Entonces, ¿por qué no es un estándar? Un análisis honesto de costes y beneficios
Porque una mejor conservación no es la única variable, y ahí es donde la calibración prevalece sobre el entusiasmo. El ITS no se utiliza habitualmente fuera del ámbito de la investigación, por razones más prácticas que teóricas, y estas se acumulan:
- Mucho menos margen de nitrógeno. Un dewar tradicional de -196 °C se mantiene casi lleno, con más de 1 000 litros, suficiente para mantener la conservación durante meses antes de que se agote. La recarga semanal es una rutina, no un plazo límite. Un dewar típico del ITS solo contiene unos 120 litros en el fondo, lo que como mucho basta para unos 5 días a -140 °C. Menos margen significa menos margen de error.
- Mayor consumo, menor capacidad. Los dewars de ITS consumen aproximadamente el doble de nitrógeno líquido que sus homólogos más fríos. Además, solo ofrecen alrededor de un tercio de la capacidad de almacenamiento. Gran parte del interior debe permanecer vacío, ya que ese es el espacio de vapor en el que se sienta el paciente. Al igual que los dewars estándar, pueden rellenarse automáticamente, pero requieren más recursos y revisiones más frecuentes para mantener una temperatura estable.
- Más posibilidades de desviación. Mantener una temperatura intermedia precisa es, por naturaleza, más difícil que dejar que un recipiente se mantenga en el punto de ebullición fijo del nitrógeno.

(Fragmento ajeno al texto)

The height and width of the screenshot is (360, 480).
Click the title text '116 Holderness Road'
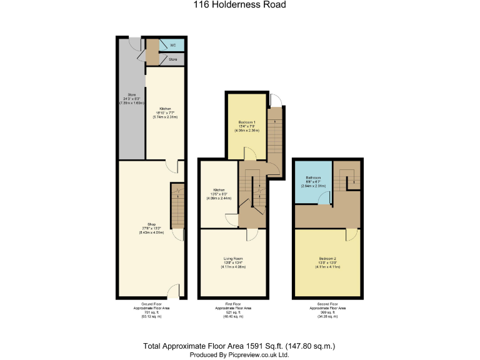(239, 5)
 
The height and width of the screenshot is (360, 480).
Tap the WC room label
(172, 46)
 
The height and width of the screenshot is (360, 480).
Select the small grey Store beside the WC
(172, 59)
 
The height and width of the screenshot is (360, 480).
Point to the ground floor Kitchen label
(165, 108)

Es más probable que se produzcan fluctuaciones de temperatura potencialmente dañinas, lo que convierte al ITS, tal y como está diseñado actualmente, en la opción menos fiable y menos segura.
Estos inconvenientes tienen solución, pero resolverlos eleva drásticamente los costes de mantenimiento del almacenamiento. Por lo tanto, el sector se enfrenta a una disyuntiva real. En principio, el método reduce la fracturación. En la práctica, sin embargo, actualmente aumenta el riesgo de una variación de temperatura. Una variación de temperatura pone en peligro a todo el paciente, no solo a un plano de fractura. Por ahora, ganan los dewars clásicos a -196 °C. Son estables y cuentan con una enorme reserva de nitrógeno. A lo largo de un siglo, el parámetro que más importa no es el menor daño teórico, sino la menor probabilidad de que se produzca un fallo catastrófico.
El almacenamiento a temperatura intermedia sacrifica una menor fractura de los tejidos a cambio de un menor margen frente a situaciones catastróficas, y hasta que ese margen se reduzca, el lugar más seguro para un paciente sigue siendo el frío profundo, que solo requiere un relleno periódico.